**Instructions to follow:**
Your answer must be an exact transcription of the lines from the line with "Click the סגור button" through the final line of the data.

**Exercise material:**
---------------
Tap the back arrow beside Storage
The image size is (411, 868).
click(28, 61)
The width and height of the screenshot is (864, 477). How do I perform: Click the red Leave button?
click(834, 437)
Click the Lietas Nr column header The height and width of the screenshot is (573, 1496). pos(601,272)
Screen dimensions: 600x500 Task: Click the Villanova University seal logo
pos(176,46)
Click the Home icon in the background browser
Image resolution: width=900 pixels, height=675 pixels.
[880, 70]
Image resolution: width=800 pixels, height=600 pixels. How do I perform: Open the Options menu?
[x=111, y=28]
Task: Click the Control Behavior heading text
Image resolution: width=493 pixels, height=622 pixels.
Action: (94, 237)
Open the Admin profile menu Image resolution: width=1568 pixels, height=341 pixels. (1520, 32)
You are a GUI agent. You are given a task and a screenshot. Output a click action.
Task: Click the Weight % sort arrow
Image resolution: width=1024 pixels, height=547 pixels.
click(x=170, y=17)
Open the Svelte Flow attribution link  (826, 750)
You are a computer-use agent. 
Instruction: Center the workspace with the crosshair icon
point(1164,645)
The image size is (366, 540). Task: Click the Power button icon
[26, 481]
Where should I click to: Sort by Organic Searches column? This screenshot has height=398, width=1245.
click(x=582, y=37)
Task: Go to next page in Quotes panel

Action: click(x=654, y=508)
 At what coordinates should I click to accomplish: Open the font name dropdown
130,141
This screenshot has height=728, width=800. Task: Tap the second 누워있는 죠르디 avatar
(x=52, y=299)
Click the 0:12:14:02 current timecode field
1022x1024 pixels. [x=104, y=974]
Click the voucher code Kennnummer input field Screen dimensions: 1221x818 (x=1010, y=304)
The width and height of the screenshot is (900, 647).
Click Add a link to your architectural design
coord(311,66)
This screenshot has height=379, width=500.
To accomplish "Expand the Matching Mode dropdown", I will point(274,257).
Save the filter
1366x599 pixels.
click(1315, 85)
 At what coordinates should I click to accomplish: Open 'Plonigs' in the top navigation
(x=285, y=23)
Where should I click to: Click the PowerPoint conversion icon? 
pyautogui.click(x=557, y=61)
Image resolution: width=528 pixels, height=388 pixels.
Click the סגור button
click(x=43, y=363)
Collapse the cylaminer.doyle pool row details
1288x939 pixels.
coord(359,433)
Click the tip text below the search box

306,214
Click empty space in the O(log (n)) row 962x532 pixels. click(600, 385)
---------------
**Your response:**
Click the סגור button
click(x=43, y=363)
Collapse the cylaminer.doyle pool row details
1288x939 pixels.
coord(359,433)
Click the tip text below the search box

306,214
Click empty space in the O(log (n)) row 962x532 pixels. click(600, 385)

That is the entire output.